Wilder foi o segundo maior financiador da campanha de Demóstenes em 2010, com doa­­ções que totalizaram R$ 700 mil. Também é secretário estadual de Infraestrutura do governo de Marconi Perillo (PSDB), em Goiás, desde 2011. Perillo é um dos maiores alvos da Comissão Parlamentar Mista de Inquérito (CPMI) do Cachoeira, que deve se arrastar ao longo do segundo semestre.

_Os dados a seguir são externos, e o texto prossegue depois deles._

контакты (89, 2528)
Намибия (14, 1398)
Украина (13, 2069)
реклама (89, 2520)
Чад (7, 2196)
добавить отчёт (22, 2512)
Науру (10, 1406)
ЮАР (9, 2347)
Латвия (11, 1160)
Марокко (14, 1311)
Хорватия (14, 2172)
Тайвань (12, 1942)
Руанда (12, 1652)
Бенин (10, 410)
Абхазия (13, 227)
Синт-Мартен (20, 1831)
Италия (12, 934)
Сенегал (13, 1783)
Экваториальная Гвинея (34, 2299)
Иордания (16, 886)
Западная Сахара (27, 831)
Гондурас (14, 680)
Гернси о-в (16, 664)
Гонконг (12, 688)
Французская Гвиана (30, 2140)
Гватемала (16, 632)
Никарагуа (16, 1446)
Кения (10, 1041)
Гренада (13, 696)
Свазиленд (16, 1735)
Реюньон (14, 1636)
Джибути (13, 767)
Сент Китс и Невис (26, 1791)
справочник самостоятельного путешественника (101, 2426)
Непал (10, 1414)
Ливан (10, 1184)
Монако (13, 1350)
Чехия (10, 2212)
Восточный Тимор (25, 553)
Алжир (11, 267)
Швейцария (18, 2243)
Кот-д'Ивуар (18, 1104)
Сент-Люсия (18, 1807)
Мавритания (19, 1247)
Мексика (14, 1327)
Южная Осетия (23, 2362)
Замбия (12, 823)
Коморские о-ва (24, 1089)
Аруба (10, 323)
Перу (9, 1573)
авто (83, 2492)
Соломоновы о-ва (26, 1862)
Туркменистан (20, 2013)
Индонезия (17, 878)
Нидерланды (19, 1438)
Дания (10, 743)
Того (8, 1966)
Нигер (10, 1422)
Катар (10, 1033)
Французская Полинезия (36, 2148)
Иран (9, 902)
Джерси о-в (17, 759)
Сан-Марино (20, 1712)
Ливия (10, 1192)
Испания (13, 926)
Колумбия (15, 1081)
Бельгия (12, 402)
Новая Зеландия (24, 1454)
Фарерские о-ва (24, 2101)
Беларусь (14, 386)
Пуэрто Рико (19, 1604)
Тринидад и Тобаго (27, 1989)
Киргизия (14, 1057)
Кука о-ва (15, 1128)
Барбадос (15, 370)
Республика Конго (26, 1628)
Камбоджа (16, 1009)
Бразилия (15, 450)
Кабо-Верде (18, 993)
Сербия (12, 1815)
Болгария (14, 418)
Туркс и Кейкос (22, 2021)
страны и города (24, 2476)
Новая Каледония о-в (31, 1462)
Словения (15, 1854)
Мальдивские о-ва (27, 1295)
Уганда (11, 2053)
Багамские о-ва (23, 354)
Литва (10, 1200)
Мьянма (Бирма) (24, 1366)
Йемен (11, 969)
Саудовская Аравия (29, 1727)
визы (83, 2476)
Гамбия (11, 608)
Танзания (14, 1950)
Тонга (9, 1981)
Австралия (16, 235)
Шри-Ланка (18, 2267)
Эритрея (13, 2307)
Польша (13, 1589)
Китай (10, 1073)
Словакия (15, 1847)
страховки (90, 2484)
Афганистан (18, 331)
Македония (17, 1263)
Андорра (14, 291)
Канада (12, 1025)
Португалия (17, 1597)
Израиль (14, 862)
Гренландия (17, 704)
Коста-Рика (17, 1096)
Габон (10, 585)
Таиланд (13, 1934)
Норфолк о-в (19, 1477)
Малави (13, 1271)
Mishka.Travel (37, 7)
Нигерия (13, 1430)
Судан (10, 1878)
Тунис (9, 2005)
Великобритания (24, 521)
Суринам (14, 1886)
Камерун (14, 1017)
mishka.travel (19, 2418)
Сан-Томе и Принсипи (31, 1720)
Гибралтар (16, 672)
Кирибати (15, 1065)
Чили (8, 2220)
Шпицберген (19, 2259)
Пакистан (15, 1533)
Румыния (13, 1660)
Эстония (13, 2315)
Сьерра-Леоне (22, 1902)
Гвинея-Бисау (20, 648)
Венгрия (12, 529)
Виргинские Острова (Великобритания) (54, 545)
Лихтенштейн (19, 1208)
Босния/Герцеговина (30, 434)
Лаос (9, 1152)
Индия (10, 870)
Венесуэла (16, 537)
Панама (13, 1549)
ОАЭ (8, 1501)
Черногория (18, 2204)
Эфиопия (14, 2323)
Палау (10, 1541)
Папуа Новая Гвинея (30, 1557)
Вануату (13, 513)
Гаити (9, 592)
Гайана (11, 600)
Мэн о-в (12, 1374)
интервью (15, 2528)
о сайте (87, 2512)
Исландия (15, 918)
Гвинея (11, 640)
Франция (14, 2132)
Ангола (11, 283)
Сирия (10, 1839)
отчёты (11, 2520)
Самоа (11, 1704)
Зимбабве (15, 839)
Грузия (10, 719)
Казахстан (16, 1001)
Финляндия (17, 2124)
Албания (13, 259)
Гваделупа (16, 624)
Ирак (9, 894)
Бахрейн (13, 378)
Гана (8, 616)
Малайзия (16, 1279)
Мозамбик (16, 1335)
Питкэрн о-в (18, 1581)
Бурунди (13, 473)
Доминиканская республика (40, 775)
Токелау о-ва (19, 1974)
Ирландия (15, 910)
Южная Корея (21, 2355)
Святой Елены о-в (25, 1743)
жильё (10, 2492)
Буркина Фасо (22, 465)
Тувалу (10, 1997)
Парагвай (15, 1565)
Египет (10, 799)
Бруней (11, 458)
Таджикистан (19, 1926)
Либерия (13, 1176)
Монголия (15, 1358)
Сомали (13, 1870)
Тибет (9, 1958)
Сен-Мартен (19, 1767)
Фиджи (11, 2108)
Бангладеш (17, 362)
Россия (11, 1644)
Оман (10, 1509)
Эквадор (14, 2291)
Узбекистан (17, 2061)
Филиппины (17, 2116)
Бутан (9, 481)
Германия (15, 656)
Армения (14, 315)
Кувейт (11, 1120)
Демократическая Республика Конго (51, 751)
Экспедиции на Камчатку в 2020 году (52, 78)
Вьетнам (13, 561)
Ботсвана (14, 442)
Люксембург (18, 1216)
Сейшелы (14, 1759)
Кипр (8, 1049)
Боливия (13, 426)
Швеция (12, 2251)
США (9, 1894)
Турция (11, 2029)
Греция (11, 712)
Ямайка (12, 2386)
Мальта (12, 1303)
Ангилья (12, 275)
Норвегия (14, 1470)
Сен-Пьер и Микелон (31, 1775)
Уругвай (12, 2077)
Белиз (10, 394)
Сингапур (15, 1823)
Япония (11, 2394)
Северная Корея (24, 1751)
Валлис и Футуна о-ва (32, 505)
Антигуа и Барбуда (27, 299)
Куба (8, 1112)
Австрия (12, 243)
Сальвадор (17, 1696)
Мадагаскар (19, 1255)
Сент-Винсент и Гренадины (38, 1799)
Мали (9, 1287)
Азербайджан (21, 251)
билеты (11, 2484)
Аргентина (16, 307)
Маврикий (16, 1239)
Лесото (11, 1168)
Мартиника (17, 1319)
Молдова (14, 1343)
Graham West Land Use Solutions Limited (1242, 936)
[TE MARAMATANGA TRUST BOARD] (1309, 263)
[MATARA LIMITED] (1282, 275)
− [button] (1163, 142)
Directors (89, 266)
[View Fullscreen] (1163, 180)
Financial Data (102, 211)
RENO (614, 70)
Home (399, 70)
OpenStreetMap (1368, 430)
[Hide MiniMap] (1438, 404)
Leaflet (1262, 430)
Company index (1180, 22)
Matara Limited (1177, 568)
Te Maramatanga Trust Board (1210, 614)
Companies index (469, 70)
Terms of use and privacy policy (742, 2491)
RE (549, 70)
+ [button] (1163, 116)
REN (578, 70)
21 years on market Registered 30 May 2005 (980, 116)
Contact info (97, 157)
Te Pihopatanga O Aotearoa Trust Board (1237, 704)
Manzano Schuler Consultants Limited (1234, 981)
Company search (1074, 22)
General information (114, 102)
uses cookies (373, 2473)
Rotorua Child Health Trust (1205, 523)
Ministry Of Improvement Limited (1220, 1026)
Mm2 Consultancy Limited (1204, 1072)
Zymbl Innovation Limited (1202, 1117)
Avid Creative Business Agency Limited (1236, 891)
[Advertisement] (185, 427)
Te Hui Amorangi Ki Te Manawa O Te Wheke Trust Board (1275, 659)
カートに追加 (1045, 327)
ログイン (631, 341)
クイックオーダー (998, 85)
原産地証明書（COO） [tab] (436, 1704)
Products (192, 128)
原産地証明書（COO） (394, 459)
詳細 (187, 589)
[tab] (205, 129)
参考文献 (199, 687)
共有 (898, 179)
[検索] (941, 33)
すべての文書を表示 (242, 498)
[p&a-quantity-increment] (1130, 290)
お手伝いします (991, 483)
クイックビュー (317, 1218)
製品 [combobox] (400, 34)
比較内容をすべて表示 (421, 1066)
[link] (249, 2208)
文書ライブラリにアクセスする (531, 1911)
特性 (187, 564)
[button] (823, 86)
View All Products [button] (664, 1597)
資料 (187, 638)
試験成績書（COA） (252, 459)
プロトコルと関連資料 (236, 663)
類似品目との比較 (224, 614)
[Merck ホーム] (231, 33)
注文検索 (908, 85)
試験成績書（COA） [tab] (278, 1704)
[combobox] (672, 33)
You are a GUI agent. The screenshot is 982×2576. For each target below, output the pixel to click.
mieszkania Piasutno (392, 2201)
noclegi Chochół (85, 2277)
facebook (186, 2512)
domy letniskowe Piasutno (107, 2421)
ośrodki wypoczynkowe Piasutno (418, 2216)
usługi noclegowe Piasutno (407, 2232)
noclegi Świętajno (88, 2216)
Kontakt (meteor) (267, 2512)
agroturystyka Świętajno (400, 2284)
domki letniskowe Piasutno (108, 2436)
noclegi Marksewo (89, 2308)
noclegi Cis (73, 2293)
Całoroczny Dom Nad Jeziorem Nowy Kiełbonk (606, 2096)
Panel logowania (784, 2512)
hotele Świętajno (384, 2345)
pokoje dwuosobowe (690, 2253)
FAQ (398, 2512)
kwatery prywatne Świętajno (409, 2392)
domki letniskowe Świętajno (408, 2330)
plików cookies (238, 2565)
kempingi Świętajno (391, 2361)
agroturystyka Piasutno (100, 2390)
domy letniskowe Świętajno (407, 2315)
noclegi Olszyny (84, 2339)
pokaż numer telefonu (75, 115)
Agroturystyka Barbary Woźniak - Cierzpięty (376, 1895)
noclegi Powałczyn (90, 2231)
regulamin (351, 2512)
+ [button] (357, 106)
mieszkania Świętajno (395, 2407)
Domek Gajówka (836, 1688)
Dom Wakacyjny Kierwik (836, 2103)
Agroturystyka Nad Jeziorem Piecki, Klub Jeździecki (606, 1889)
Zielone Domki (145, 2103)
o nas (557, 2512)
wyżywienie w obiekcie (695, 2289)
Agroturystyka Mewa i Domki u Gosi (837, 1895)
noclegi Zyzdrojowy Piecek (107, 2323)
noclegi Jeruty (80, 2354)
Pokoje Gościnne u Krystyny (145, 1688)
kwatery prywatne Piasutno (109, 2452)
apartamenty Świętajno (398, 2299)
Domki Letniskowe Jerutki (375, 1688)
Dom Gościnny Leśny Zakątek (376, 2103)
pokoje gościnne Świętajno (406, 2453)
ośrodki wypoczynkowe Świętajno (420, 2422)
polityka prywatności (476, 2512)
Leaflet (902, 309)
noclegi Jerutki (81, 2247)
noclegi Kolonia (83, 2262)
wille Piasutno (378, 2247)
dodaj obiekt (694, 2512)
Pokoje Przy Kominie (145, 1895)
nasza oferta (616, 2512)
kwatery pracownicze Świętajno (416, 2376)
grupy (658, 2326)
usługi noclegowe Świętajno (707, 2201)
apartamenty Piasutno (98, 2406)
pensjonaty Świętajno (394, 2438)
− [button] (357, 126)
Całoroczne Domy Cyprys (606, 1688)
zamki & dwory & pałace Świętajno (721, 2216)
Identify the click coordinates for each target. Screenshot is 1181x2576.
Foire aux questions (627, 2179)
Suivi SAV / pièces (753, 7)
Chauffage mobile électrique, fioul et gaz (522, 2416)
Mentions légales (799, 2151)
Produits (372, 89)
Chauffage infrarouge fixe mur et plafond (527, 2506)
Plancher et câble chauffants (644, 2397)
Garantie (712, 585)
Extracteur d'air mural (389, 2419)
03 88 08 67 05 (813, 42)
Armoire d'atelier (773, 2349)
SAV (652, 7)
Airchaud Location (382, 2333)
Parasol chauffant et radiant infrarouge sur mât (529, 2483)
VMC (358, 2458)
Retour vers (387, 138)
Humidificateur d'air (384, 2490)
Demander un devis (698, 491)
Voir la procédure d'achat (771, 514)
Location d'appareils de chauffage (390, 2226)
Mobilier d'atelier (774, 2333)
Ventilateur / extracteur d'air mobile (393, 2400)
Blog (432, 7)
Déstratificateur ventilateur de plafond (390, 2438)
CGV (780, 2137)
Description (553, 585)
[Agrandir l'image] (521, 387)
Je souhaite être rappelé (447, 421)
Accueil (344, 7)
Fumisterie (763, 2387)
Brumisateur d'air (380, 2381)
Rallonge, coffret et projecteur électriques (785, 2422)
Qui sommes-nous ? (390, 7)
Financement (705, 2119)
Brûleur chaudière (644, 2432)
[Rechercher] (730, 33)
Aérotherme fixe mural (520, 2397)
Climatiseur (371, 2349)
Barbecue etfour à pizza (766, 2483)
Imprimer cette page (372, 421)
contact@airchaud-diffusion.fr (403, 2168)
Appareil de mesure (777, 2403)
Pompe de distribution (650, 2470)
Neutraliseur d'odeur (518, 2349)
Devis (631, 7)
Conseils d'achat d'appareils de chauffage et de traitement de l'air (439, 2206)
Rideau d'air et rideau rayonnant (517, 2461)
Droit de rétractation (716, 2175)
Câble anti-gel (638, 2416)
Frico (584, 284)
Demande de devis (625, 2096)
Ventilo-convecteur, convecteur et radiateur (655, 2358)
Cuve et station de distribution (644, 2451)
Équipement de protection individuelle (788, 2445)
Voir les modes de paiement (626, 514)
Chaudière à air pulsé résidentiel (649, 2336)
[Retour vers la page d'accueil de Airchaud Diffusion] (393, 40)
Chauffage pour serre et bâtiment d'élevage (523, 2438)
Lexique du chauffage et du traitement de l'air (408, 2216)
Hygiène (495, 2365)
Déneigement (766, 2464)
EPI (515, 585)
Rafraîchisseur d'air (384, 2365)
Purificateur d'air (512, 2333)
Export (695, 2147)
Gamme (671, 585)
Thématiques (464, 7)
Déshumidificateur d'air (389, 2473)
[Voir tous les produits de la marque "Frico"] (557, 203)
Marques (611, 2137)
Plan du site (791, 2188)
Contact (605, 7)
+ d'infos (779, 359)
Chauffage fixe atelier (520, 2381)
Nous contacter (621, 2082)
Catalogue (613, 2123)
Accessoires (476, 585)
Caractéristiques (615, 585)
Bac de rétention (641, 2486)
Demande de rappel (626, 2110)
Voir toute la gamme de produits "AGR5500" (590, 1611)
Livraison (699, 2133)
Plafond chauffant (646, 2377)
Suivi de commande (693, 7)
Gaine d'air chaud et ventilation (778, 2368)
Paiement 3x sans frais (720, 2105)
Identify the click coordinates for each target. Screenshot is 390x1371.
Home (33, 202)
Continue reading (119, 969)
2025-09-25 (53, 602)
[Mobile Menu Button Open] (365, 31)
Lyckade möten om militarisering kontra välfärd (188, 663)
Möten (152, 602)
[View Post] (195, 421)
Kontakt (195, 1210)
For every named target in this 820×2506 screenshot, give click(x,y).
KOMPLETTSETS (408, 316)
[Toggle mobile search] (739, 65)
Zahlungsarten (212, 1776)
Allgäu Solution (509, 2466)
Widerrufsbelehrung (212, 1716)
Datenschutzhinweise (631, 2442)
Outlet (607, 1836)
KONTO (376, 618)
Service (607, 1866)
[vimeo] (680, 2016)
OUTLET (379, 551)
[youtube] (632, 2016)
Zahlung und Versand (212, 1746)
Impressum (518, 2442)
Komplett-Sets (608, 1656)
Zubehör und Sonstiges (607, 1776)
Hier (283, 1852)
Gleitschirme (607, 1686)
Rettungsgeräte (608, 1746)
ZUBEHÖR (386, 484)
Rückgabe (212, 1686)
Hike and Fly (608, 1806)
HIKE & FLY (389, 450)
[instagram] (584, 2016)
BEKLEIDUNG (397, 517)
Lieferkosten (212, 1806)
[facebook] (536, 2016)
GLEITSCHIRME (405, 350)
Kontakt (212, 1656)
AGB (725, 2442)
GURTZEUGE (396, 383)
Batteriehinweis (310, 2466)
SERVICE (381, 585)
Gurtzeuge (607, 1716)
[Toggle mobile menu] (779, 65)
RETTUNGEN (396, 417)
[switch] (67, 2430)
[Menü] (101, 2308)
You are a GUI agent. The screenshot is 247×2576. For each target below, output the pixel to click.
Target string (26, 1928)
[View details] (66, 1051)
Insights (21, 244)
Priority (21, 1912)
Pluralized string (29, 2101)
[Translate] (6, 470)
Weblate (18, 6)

Apesar de o substituto de Demóstenes ter forte ligação com o bicheiro, no Congresso o cheiro de pizza em torno do assunto é forte. Há quem aposte que a cassação do senador serviria apenas para dar uma satisfação à opinião pública para que outros parlamentares envolvidos com o bicheiro não sejam punidos.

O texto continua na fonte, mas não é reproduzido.